What do we need to learn more about Gla-300 in the future? The PK/PD should be studied at the individual doses in the real life of people with T1D. People with T2D should also be studied because PK/PD differ from T1D and circadian changes in insulin sensitivity influence PD of injected insulin (20). Safety of Gla-300 has been already investigated and metabolism after s.c. injection with formation of metabolite 1 presented (21), likewise with Gla-100 (22). As Gla-300 in the s.c. and circulation releases glargine, cardiovascular safety shown for Gla-100 should apply to Gla-300 as well (23).

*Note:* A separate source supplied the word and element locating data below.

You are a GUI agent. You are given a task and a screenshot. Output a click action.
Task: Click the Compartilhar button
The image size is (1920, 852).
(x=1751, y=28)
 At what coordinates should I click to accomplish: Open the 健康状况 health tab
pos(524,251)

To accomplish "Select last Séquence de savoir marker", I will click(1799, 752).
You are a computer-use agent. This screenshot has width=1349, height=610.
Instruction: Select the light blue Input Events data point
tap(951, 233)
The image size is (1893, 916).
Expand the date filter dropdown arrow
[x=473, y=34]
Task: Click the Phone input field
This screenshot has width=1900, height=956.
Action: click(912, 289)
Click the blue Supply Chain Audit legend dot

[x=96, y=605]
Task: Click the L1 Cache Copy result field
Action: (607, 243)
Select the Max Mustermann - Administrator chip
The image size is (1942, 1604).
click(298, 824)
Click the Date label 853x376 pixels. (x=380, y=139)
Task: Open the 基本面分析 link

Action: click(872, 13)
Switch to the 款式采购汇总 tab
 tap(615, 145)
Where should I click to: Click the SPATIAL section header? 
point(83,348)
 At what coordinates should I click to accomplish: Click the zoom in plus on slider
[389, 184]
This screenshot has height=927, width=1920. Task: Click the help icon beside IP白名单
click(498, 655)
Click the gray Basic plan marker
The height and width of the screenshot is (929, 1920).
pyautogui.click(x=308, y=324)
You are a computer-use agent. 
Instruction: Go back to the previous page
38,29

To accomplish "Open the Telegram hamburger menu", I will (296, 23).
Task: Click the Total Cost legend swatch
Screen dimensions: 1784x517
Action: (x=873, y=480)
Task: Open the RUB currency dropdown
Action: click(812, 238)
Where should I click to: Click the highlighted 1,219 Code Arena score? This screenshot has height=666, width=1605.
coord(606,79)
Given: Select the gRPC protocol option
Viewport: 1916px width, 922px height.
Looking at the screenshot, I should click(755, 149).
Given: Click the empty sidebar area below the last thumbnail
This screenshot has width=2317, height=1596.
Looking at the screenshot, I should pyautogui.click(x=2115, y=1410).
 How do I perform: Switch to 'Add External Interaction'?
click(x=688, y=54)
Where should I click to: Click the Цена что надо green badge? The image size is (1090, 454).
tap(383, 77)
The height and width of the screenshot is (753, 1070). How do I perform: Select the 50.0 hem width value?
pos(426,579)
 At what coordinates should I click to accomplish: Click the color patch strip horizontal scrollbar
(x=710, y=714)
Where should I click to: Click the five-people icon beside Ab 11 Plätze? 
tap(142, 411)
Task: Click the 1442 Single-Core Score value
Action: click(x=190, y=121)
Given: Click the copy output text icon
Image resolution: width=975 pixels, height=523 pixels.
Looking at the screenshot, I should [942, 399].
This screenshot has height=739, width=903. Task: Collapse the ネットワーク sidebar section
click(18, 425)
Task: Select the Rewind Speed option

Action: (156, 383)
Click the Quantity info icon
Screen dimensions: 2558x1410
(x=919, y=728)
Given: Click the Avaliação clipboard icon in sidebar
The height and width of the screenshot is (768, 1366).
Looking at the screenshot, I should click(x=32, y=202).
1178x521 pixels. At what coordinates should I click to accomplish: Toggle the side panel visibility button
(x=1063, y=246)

Additional clinical questions for Gla-300 need to be answered. Day-to-day reproducibility of the metabolic effects of Gla-300 should be explored in both the experimental clamp and clinical setting with continuous glucose monitoring in subjects with T1D to confirm preliminary data (24) as compared with degludec (17). The expected benefits from PK/PD data (4), not only of reduction of hypoglycemia, especially nocturnal, but also of more efficient insulinization 24 h postinjection with Gla-300 versus Gla-100, should be assessed in subjects with T1D. The flexibility in dosing time in T1D and T2D should also be investigated beyond the ±3-h interval presently reported (25). This is an important aspect of personalized insulin treatment, usually appreciated by insulin-treated subjects. Degludec has been extensively investigated in this regard (26). Most important, we need head-to head studies, primarily degludec versus Gla-300, to directly appreciate the differences between these two basal insulins.
An active and growing research activity is notable in the field of basal insulins in the post-NPH era. This is positive as we are and will be offered several options to replace basal insulin in T1D and T2D. However, we need to learn and become familiar with the individual characteristics of the new long-acting insulin analogs to understand their benefits and limitations in the interest of the individuals with diabetes. Sound head-to-head studies are needed. In this regard, the article by Becker et al. (4) is a good step forward.
See accompanying article, p. 637.
Duality of Interest. G.B.B. received honoraria from Sanofi, Novartis, and Eli Lilly & Co. for scientific advising and consulting. J.H.D., or institutes he is affiliated with, received honoraria from Eli Lilly & Co., Novo Nordisk A/S, and Sanofi for lecture invitations and consulting. No other potential conflicts of interest relevant to this article were reported.